Üstteki pasajda geçen yeni Yeruşalim esasen bir yapı/binadır. Bina benzetmesinin kullanıldığı pasajlara bakalım;

1 Korintliler 3:9; Biz Tanrı’nın emektaşlarıyız. Sizler de Tanrı’nın tarlası, Tanrı’nın binasısınız.”

2 Korintliler 5:1; Biliyoruz ki, barındığımız bu dünyasal çadır yıkılırsa, göklerde Tanrı’nın bize sağladığı bir konut –elle yapılmamış, sonsuza dek kalacak bir evimiz– vardır. “

Efesliler 2:20-22; “Elçilerle peygamberlerden oluşan temel üzerine inşa edildiniz. Köşe taşı Mesih İsa’nın kendisidir. Bütün yapı Rab’be ait kutsal bir tapınak olmak üzere O’nda kenetlenip yükseliyor. Siz de Ruh aracılığıyla Tanrı’nın konutu olmak üzere hep birlikte Mesih’te inşa ediliyorsunuz.”

Dolayısıyla bahsi geçen yeni Yeruşalim, Mesih’in Gelini yani Kilise olmuş oluyor. Yeni Yeruşalim’i anlatan bölüm olan Vahiy 21‘e bakalım;

Vahiy 21:28; “Surlar yeşimden yapılmıştı. Kent ise, cam duruluğunda saf altındandı”

Vahiy 19 ile de ileride gerçekleşecek olan Mesih ve Kilise’nin evliliği anlatılır;

Vahit 19:7-8; “Sevinelim, coşalım!
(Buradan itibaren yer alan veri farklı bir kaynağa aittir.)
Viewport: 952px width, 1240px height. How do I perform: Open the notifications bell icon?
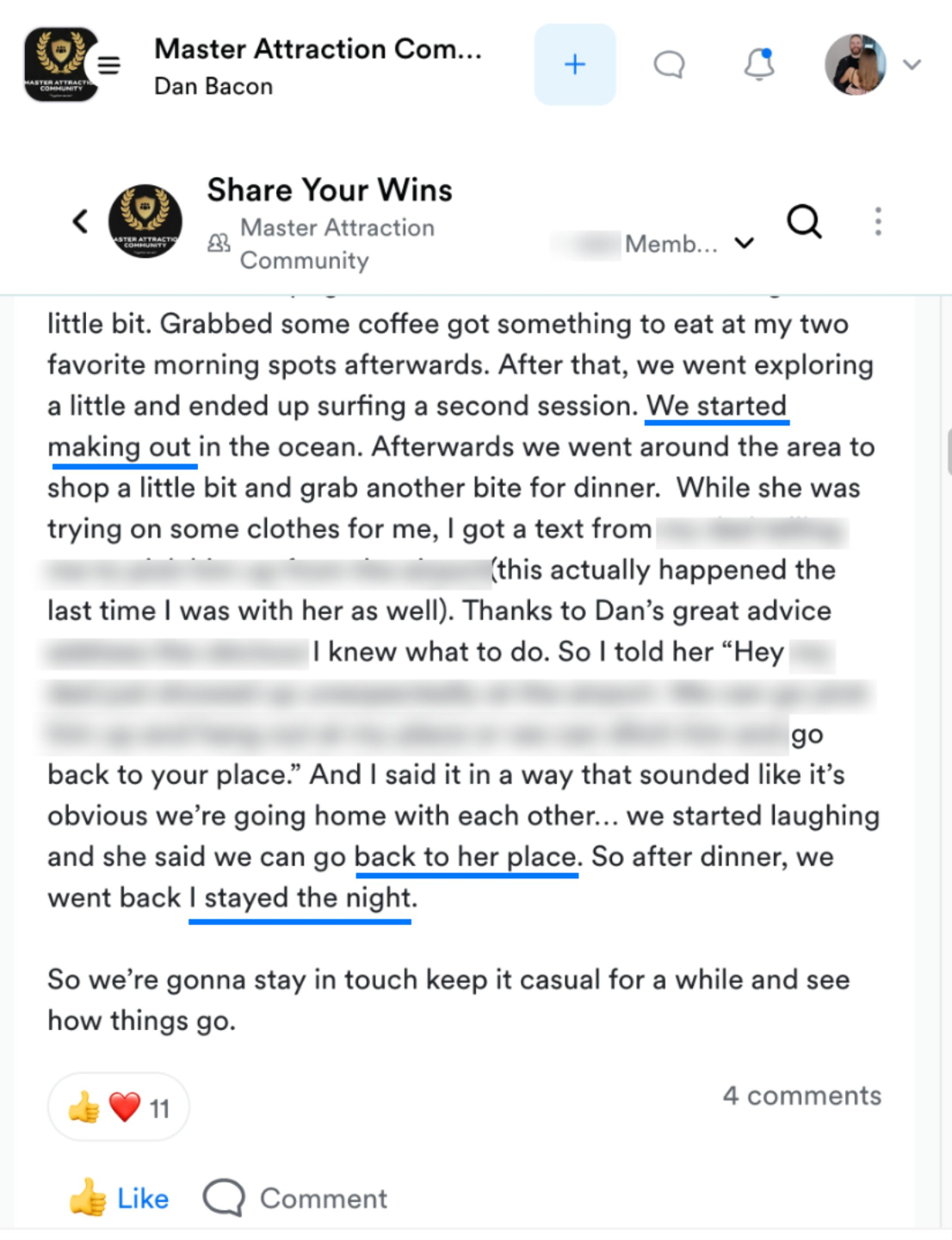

O’nu yüceltelim!Çünkü Kuzu’nun düğünü başlıyor, Gelini hazırlandı. Giymesi için ona temiz ve parlak. İnce keten giysiler verildi.”

Bu evliliğin gerçekleşeceği zaman hakkındaki inanç, Mesih’in dünyaya ikinci gelişinde inananların ruhlarının göğe yani Cennete yükseltilmesi ile (Hristiyan teologlar buna “Rapture” adını verirler ve “göğe yükseltilmeye, Tanrı’nın yanına çıkartılmak” anlamına gelir fakat Yeni Ahitte bu sözcük geçmez onun yerine “Gathering” geçer ki bu “toplanmak, toplamak, buluşmak” anlamlarına gelir. Dolayısıyla kimi Hristiyanlar kitapta geçmediği için bu “göğe yükselmeye” inanmazlar fakat kitapta belli sözcük halinde geçmeyipte farklı sözcükler ile işaret edilen bir çok kavram vardır bu yüzden sırf kitapta belli bir anlam üzerinden geçmemesi ile bunun kitabi olmadığını söylemek doğru değildir) öte alemde Baba’nın huzurunda Mesih ve inananlar Resmi Evlilik seremonisi gerçekleşecektir. Mesih tahtında oturup İsrail’i yani Yahudi halkına yeniden krallık yapacaktır fakat Yahudi olmayan bütün inananlar ile de “tek bir beden” olarak onlarla da birlikte olacaktır. Yani bütün dünyaya egemen olacaktır.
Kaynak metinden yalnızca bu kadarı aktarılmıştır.